(PROBLEM STATEMENT):
Identify all lines in the data containing the string "element". Copy them out.

[Opening DATA TO PROCESS section]

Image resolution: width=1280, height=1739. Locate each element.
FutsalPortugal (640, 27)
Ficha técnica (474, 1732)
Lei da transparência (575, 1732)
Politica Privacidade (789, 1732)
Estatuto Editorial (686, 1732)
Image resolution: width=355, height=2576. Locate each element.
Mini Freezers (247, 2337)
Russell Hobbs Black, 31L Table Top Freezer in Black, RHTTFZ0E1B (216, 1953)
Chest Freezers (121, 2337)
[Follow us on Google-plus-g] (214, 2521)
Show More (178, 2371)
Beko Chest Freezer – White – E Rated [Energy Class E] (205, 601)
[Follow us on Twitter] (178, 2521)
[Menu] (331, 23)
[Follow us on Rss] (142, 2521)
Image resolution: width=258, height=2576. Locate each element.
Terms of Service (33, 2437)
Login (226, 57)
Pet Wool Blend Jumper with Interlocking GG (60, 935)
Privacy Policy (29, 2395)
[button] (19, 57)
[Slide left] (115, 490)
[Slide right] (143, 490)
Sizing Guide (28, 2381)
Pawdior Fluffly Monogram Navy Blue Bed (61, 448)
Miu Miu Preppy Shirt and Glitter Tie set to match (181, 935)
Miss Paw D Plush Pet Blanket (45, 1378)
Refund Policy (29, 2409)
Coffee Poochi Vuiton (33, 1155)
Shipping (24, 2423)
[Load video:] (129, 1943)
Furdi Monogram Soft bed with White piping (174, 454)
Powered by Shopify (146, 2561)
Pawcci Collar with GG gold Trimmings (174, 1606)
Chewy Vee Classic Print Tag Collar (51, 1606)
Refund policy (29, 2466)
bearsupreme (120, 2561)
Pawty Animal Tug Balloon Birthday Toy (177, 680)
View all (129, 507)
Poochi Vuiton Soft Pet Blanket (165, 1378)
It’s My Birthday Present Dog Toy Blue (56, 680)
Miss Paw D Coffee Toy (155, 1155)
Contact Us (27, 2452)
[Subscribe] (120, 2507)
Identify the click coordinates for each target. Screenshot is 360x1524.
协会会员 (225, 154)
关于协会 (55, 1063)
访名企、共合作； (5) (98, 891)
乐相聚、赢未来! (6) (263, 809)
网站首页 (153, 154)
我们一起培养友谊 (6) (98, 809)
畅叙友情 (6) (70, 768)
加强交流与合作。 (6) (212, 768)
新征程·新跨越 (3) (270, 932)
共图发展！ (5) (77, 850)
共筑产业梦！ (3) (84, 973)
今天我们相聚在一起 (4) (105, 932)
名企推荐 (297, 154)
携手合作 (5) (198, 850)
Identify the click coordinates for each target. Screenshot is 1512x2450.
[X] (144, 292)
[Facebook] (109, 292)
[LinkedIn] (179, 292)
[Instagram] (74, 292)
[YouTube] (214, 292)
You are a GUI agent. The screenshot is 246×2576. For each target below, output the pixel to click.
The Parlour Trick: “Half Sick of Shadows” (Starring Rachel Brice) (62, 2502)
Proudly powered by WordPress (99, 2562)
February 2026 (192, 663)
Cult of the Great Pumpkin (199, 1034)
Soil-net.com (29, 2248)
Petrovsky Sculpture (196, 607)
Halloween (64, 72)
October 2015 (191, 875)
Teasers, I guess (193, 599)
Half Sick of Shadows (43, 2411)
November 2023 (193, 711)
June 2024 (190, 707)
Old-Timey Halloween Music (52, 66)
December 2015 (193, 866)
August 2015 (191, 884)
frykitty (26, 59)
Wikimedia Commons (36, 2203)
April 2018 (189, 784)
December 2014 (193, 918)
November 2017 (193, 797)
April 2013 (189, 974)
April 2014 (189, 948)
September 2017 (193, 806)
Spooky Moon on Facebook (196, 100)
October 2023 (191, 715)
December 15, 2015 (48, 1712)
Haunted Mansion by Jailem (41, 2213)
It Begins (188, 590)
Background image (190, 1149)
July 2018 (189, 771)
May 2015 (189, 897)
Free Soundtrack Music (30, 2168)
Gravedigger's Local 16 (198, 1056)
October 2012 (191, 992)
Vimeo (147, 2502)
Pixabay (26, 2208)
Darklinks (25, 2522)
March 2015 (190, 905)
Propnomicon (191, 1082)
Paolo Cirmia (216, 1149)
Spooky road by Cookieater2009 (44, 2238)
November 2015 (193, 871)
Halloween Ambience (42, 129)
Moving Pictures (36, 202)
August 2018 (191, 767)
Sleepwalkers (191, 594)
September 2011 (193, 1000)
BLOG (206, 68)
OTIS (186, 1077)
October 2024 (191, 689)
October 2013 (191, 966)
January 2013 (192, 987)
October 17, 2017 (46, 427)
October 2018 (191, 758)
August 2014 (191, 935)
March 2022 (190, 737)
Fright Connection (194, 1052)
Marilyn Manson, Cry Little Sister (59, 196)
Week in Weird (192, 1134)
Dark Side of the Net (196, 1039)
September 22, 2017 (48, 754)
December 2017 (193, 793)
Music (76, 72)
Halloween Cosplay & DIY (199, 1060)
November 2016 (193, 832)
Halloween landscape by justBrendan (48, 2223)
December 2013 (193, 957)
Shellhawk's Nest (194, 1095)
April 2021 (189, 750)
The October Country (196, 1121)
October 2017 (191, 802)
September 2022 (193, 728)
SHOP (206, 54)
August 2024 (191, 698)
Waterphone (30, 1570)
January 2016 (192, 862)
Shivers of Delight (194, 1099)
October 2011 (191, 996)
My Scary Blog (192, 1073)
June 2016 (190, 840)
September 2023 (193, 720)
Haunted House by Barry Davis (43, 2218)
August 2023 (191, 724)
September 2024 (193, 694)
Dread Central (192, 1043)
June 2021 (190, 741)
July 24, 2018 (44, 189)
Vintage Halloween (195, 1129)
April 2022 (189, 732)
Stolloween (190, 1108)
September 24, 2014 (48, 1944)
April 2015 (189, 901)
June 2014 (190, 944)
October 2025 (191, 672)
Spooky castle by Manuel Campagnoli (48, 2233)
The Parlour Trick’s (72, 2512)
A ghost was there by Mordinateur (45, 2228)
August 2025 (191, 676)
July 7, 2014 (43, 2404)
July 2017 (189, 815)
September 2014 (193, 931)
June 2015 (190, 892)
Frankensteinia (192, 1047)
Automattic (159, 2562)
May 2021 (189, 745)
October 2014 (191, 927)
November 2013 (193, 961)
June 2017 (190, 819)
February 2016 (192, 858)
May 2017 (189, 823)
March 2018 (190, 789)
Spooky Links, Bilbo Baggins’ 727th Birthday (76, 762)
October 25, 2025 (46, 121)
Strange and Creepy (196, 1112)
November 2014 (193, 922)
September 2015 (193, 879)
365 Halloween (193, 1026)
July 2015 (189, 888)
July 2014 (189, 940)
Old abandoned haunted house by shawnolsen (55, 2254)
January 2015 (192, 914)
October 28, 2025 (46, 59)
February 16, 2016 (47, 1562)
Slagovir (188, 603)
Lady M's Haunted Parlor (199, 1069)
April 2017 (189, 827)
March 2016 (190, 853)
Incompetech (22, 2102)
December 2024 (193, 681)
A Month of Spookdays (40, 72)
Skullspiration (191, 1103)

[Closing DATA TO PROCESS section]

(EXPECTED ANSWER):
Image resolution: width=1280, height=1739. Locate each element.
Image resolution: width=355, height=2576. Locate each element.
Image resolution: width=258, height=2576. Locate each element.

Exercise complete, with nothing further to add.